■ **COMPLETE THE FOLLOWING**:
1. In the Texas wildfire report, shorten the paragraph beginning "While preventive evacuations were ordered" and keep its main facts.
2. Carry the Texas wildfire report forward from its final sentence.

While preventive evacu­ations were ordered across multiple localities, the body of an 83-year-old woman was found in the city of Stinnett, a Hutchinson County emergen­cy services spokesperson told ABC News. She also said about 20 structures in Stinnett had been razed by the fire.

A 120-year-old Texas ranch said it lost 80 percent of its 32,000-acre property near the area of the largest fire.

“The loss of livestock, crops, and wildlife, as well as ranch fencing and other infrastruc­ture throughout our property as well as other ranches and homes across the region is, we believe, unparalleled in our his­tory,” the managers of Turkey Track Ranch said in a state­ment posted on its website.

Governor Greg Abbott on Tuesday issued a disaster declaration for 60 Texas coun­ties, a move that frees up re­sources to battle the fires.

President Joe Biden, while visiting the southern border, told reporters that 500 fed­eral personnel were working on fire suppression in Texas.

■ **DATA LISTING**:

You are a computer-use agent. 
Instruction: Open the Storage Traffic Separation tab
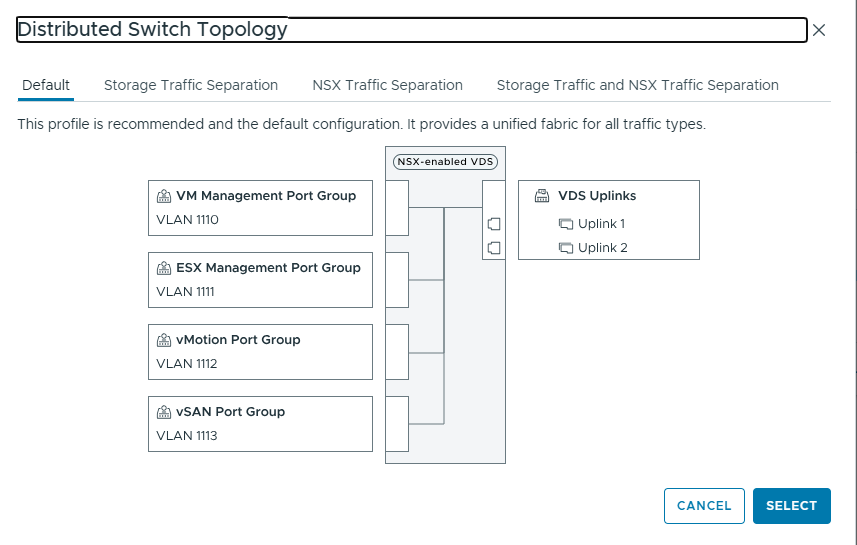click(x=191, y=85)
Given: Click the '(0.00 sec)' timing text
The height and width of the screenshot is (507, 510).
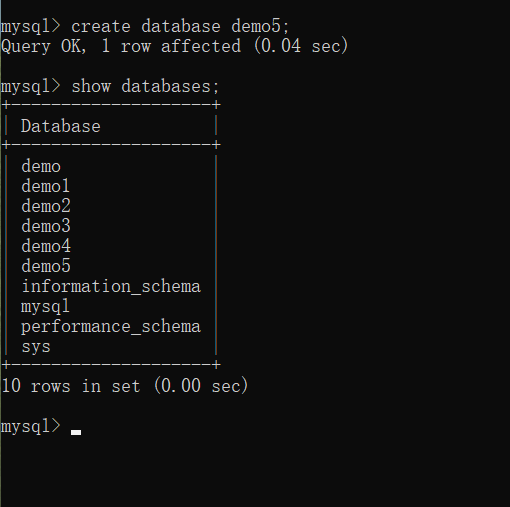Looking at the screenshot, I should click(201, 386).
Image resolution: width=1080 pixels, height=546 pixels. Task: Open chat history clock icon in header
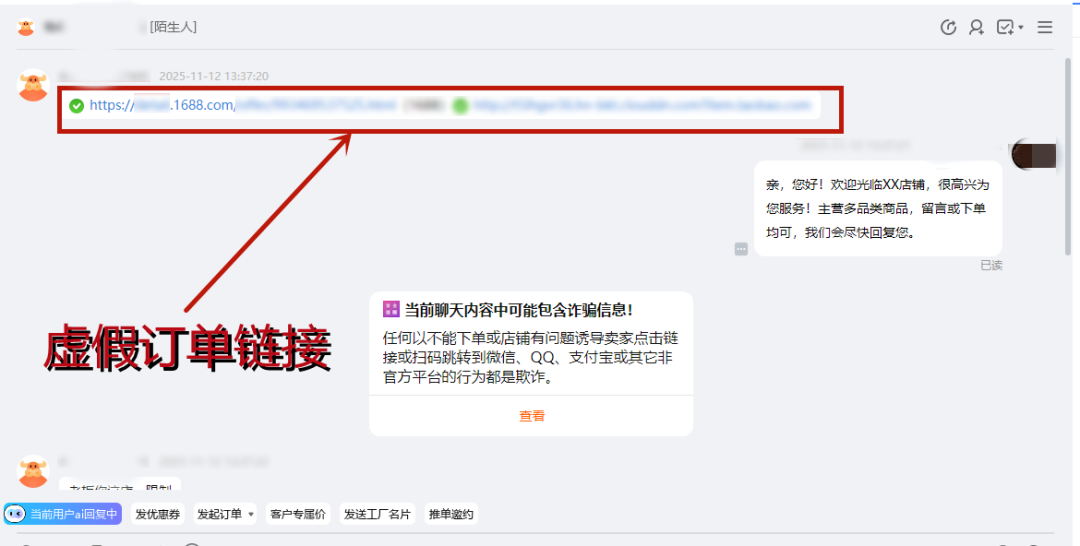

■ **ANSWERS TO THE EXERCISE**:
1. As preventive evacuations were ordered in several localities, an 83-year-old woman was found dead in Stinnett, where the fire razed about 20 structures, a Hutchinson County emergency services spokesperson told ABC News.

2.
“I directed my team to do everything possible to help protect the people in the com­munities threatened by these fires,” Biden said, promising federal support to Texas and neighboring Oklahoma while also slamming those who deny climate change. “I love some of my Neanderthal friends who still think there’s no climate change,” he said. Cities across the United States and Canada saw record temperatures in February, with some experi­encing summer-like heat. An El Nino weather pattern is at play, in addition to climate change, according to experts.